Statistical Analysis
Two separate binary logistic regression models were developed to investigate the determinants of OBGYNs’ use of the HPV testing in cervical screening and their adherence to the guidelines in the management of women with HPV-positive test results. In univariate analyses, Pearson’s chi-square test was used because all the variables were categorical. Categorization of the age and years in specialty practice was performed according to the median value. Validities of median values were tested using receiver operating characteristic curve analysis. Variables with a p-value <0.20 in univariate analyses were included in the multivariate analyses. The effects of variables on the use of HPV testing and adherence to the guidelines were reported as adjusted odds ratios (OR) and 95% CI.
Study Limitations
The main limitation of the study is that the survey was conducted in two of the most developed cities of Western Turkey, which limits the generalizability of findings.
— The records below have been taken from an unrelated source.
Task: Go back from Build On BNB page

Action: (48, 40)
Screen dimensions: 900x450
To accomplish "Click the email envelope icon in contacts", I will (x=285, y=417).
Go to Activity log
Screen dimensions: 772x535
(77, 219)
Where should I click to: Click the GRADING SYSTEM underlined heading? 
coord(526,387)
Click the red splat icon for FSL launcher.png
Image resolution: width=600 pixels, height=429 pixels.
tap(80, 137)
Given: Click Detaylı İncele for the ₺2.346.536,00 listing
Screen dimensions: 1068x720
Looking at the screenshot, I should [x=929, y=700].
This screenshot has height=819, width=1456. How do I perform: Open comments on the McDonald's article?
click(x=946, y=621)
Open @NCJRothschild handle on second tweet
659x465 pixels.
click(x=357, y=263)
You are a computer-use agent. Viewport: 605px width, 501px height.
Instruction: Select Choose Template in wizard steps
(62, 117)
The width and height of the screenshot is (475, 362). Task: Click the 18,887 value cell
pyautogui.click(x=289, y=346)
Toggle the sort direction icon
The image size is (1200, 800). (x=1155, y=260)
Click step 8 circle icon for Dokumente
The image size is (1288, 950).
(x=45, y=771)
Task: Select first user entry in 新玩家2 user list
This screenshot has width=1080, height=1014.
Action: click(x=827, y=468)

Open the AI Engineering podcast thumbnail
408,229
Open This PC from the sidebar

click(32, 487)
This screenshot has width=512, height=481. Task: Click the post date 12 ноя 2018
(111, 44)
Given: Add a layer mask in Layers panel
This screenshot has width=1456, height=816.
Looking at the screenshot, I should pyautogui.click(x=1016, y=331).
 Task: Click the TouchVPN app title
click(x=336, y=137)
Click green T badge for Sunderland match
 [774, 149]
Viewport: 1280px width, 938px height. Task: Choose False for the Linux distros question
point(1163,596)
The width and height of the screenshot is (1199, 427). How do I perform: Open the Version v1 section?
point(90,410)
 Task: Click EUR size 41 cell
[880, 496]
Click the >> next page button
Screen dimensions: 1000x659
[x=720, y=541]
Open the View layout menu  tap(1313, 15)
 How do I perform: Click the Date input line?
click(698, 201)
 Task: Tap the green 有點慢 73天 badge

As with all survey studies, this study may also be a subject to non-response bias. Additionally, the inclusion of gynecologic oncologists might have affected the results. However, the number of gynecologic oncologists included in the study was limited (only 20 of 343 participants), and being a gynecologic oncologist does not guarantee for adherence to guidelines, as is evident (55%) in our results. On the other hand, the strengths of the study include surveying nationally representative samples of OBGYNs and a high response rate of 68.6%. The study provided insights into the attitudes of Turkish OBGYNs towards HPV testing. The findings of the study are important for designing appropriate educational interventions to improve the knowledge of physicians about screening and the management of cervical premalignant and malignant lesions.